Flores is, for all practical purposes, identically-situated
to the alien in Varela-Cias. Both were lawful
permanent residents, deported after being found guilty of an
“aggravated felony, ” only to have subsequent
Supreme Court decisions nullify that finding. Both sought to
collaterally attack their deportation orders under §
1326(d), despite not having sought timely judicial
review.[1] Both argued that their failure to seek
judicial review was a result of the Immigration Judge
“misinforming” them about the validity of the
deportation orders against them. And in both cases, the
Immigration Judge informed them that they had the right to
take an appeal from the deportation order. Thus, the mere
fact that the Immigration Judge erred in finding the
predicate conviction to be an “aggravated felony”

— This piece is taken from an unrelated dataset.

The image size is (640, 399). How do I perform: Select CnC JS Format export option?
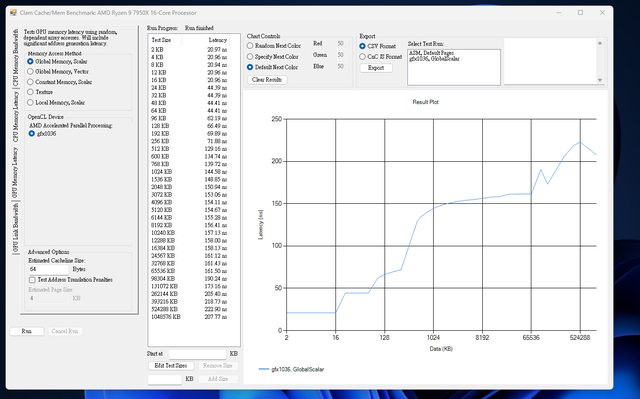click(380, 57)

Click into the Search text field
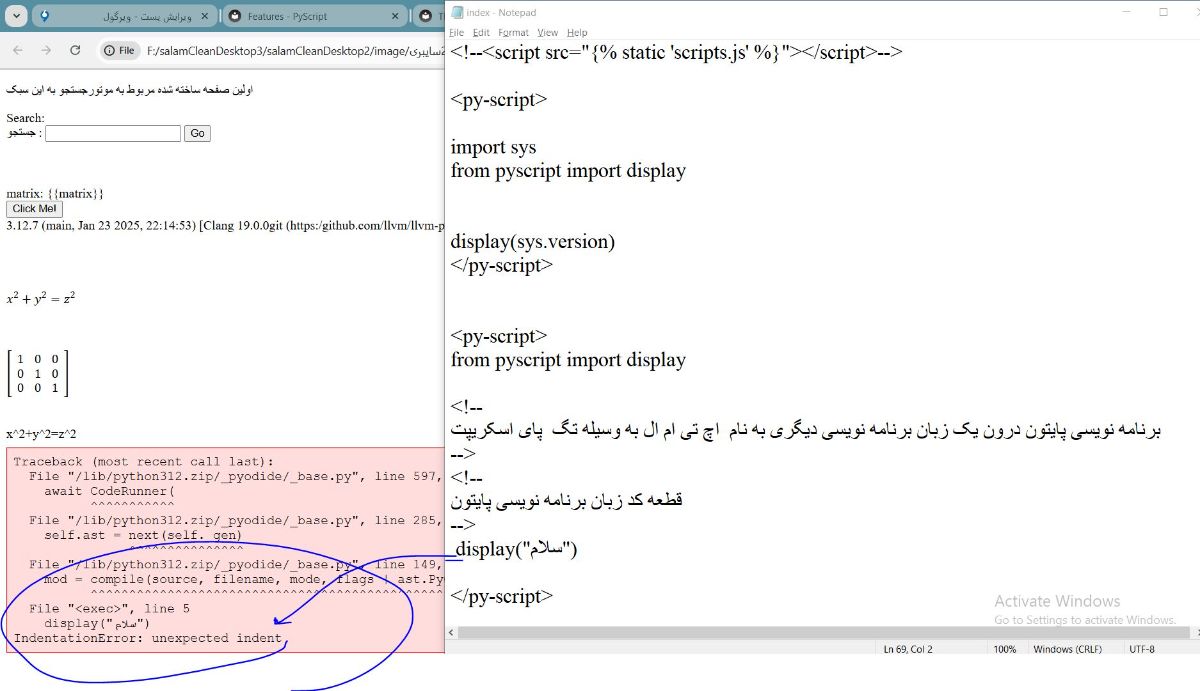pyautogui.click(x=112, y=133)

- as the 10th Circuit acknowledged had occurred in
Varela-Cias as well - does not relieve Mr. Flores of
the failure to have taken the appropriate administrative and
judicial appeals under § 1326(d). Mr. Flores'
failure to take any appeals thus prevents him from satisfying
either of the first two elements of § 1326(d), requiring
denial of his motion to dismiss.
Mr.
Flores offers several creative arguments to avoid this
outcome. He argues that his patently-untimely appeal of his
deportation order in 2018 suffices to “exhaust”
his administrative appeals, thus satisfying the first element
of § 1326(d). Although the 10th Circuit has
yet to address this type of argument, the Fifth Circuit has
done so. This Court finds its rejection of that argument
persuasive. U.S. v. Cordova-Soto, 804 F.3d 714, 724
(5th Cir. 2015). To hold that even a
patently-untimely ...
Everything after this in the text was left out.